David Gibson <david@xxxxxxxxxxxxxxxxxxxxx> · Tue, 27 Apr 2021 14:50:45 +1000

On Thu, Apr 22, 2021 at 11:13:37AM -0600, Alex Williamson wrote:
> On Wed, 21 Apr 2021 20:03:01 -0300
> Jason Gunthorpe <jgg@xxxxxxxxxx> wrote:
> 
> > On Wed, Apr 21, 2021 at 01:33:12PM -0600, Alex Williamson wrote:
> > 
> > > > I still expect that VFIO_GROUP_SET_CONTAINER will be used to connect
> > > > /dev/{ioasid,vfio} to the VFIO group and all the group and device
> > > > logic stays inside VFIO.  
> > > 
> > > But that group and device logic is also tied to the container, where
> > > the IOMMU backend is the interchangeable thing that provides the IOMMU
> > > manipulation for that container.  
> > 
> > I think that is an area where the discussion would need to be focused.
> > 
> > I don't feel very prepared to have it in details, as I haven't dug
> > into all the group and iommu micro-operation very much.
> > 
> > But, it does seem like the security concept that VFIO is creating with
> > the group also has to be present in the lower iommu layer too.
> > 
> > With different subsystems joining devices to the same ioasid's we
> > still have to enforce the security propery the vfio group is creating.
> > 
> > > If you're using VFIO_GROUP_SET_CONTAINER to associate a group to a
> > > /dev/ioasid, then you're really either taking that group outside of
> > > vfio or you're re-implementing group management in /dev/ioasid.   
> > 
> > This sounds right.
> > 
> > > > Everything can be switched to ioasid_container all down the line. If
> > > > it wasn't for PPC this looks fairly simple.  
> > > 
> > > At what point is it no longer vfio?  I'd venture to say that replacing
> > > the container rather than invoking a different IOMMU backend is that
> > > point.  
> > 
> > sorry, which is no longer vfio?
> 
> I'm suggesting that if we're replacing the container/group model with
> an ioasid then we're effectively creating a new thing that really only
> retains the vfio device uapi.
> 
> > > > Since getting rid of PPC looks a bit hard, we'd be stuck with
> > > > accepting a /dev/ioasid and then immediately wrappering it in a
> > > > vfio_container an shimming it through a vfio_iommu_ops. It is not
> > > > ideal at all, but in my look around I don't see a major problem if
> > > > type1 implementation is moved to live under /dev/ioasid.  
> > > 
> > > But type1 is \just\ an IOMMU backend, not "/dev/vfio".  Given that
> > > nobody flinched at removing NVLink support, maybe just deprecate SPAPR
> > > now and see if anyone objects ;)  
> > 
> > Would simplify this project, but I wonder :)
> > 
> > In any event, it does look like today we'd expect the SPAPR stuff
> > would be done through the normal iommu APIs, perhaps enhanced a bit,
> > which makes me suspect an enhanced type1 can implement SPAPR.
> 
> David Gibson has argued for some time that SPAPR could be handled via a
> converged type1 model.  We has mapped that out at one point,
> essentially a "type2", but neither of us had any bandwidth to pursue it.

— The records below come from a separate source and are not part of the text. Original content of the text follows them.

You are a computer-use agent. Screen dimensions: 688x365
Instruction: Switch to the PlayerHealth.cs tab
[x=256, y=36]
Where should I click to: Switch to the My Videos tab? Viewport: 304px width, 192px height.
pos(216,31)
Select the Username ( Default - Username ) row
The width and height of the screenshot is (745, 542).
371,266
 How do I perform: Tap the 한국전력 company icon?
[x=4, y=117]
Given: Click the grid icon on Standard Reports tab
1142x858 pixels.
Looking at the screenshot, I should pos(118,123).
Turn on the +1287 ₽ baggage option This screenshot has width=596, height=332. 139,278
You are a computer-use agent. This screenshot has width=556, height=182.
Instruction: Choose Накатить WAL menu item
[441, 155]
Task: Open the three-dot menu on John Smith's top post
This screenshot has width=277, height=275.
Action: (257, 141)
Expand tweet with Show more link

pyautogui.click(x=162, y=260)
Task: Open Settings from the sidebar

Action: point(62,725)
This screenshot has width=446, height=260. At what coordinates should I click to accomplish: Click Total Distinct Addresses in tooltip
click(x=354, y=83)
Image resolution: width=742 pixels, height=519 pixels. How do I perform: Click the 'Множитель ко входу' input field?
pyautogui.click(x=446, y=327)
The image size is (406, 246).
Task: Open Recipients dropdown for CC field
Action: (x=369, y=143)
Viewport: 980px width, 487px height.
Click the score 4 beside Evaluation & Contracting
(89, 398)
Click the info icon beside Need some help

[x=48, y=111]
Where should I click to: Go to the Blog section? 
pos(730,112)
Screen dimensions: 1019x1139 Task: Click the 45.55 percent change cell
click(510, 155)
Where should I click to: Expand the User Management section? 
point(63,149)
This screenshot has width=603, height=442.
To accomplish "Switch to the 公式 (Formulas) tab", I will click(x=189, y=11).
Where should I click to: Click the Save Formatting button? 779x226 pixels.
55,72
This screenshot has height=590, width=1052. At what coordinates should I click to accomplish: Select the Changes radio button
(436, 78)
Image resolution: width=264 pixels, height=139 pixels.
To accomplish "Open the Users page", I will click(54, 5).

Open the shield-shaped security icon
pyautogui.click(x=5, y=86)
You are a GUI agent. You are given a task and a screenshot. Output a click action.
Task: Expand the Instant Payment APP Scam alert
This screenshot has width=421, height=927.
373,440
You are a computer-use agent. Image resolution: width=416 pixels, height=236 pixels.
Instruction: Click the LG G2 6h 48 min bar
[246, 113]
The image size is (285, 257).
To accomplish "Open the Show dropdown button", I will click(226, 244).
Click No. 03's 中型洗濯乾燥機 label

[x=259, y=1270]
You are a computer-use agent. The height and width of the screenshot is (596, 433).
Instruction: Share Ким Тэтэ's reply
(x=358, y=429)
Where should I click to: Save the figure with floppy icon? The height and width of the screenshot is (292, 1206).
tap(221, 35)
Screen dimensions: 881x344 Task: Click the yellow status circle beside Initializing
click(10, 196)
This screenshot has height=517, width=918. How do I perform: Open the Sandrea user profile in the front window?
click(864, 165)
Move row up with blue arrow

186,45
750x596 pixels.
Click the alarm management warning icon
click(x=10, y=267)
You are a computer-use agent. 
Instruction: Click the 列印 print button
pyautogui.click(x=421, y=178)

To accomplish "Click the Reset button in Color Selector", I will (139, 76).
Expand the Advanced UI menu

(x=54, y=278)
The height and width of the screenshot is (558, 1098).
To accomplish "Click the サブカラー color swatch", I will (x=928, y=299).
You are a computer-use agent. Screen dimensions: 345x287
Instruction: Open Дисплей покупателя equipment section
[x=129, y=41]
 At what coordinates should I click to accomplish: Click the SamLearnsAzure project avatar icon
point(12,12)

Right.  The sPAPR TCE backend is kind of an unfortunate accident of
history.  We absolutely could do a common interface, but no-one's had
time to work on it.

> > I say this because the SPAPR looks quite a lot like PASID when it has
> > APIs for allocating multiple tables and other things. I would be
> > interested to hear someone from IBM talk about what it is doing and
> > how it doesn't fit into today's IOMMU API.

Hm.  I don't think it's really like PASID.  Just like Type1, the TCE
backend represents a single DMA address space which all devices in the
container will see at all times.  The difference is that there can be
multiple (well, 2) "windows" of valid IOVAs within that address space.
Each window can have a different TCE (page table) layout.  For kernel
drivers, a smallish translated window at IOVA 0 is used for 32-bit
devices, and a large direct mapped (no page table) window is created
at a high IOVA for better performance with 64-bit DMA capable devices.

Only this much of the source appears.